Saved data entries
..........

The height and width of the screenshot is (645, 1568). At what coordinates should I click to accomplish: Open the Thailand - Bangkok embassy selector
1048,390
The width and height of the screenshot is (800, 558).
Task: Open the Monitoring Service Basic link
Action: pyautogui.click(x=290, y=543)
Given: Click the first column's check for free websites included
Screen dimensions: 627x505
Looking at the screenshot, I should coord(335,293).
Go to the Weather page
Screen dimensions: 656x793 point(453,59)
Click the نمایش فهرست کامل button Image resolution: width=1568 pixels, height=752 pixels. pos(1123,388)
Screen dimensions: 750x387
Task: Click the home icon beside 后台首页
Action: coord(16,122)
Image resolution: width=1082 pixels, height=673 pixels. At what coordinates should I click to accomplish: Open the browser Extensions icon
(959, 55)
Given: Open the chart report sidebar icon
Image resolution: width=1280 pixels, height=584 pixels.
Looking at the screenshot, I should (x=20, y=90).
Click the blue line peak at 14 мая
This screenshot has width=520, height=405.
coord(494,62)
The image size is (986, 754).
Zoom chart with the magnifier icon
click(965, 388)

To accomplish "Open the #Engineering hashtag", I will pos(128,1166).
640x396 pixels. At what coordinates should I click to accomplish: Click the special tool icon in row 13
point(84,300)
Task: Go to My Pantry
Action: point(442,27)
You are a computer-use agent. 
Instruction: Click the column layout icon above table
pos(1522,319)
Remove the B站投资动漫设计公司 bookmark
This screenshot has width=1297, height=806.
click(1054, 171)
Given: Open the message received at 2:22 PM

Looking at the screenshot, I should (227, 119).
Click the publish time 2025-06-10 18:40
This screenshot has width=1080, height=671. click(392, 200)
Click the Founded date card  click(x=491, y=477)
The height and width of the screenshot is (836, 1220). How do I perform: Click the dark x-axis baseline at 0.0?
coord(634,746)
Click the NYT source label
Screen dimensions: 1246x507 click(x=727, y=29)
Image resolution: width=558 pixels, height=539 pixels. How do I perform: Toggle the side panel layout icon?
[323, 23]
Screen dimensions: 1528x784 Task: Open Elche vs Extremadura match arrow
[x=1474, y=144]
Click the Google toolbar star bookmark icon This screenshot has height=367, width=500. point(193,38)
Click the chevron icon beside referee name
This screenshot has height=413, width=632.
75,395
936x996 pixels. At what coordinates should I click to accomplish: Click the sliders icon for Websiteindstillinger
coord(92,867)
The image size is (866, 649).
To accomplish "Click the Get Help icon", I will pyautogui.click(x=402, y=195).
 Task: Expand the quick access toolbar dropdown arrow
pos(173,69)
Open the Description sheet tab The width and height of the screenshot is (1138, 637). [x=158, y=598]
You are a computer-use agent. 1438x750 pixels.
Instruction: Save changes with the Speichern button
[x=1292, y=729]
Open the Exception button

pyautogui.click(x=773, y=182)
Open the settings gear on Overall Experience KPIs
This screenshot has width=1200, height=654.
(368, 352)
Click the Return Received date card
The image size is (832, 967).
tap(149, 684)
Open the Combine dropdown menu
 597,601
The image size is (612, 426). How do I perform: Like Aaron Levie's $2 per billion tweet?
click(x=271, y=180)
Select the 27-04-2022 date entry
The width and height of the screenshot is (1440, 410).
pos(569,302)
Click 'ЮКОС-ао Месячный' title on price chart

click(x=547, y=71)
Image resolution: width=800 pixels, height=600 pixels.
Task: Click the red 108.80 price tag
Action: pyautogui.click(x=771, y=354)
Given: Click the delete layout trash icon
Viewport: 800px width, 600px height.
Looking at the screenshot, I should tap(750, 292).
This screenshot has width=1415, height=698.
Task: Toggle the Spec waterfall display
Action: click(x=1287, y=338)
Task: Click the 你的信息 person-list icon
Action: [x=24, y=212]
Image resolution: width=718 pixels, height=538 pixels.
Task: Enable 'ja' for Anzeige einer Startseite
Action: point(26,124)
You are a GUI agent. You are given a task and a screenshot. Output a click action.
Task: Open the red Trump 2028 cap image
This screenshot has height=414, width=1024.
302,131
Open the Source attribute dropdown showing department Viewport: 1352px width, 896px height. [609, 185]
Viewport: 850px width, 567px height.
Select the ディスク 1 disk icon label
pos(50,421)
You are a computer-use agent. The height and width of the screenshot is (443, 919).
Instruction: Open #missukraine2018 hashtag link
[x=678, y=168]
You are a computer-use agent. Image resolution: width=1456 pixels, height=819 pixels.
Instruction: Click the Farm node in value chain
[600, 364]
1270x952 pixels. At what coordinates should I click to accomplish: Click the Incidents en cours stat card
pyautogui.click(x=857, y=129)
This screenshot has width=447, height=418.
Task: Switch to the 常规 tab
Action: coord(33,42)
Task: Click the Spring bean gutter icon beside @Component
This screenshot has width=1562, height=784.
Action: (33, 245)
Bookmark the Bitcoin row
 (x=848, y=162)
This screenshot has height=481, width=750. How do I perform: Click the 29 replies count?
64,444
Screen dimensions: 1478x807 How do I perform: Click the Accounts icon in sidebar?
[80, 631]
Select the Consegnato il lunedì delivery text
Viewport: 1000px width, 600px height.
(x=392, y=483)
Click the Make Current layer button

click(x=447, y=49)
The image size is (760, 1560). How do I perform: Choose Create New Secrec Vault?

..........

▸ **Requirement**
Return every line of the entries above that the string "computer" appears in.

▸ **Expected answer**
You are a computer-use agent. 
You are a computer-use agent. 1438x750 pixels.
You are a computer-use agent. The height and width of the screenshot is (443, 919).
You are a computer-use agent. Image resolution: width=1456 pixels, height=819 pixels.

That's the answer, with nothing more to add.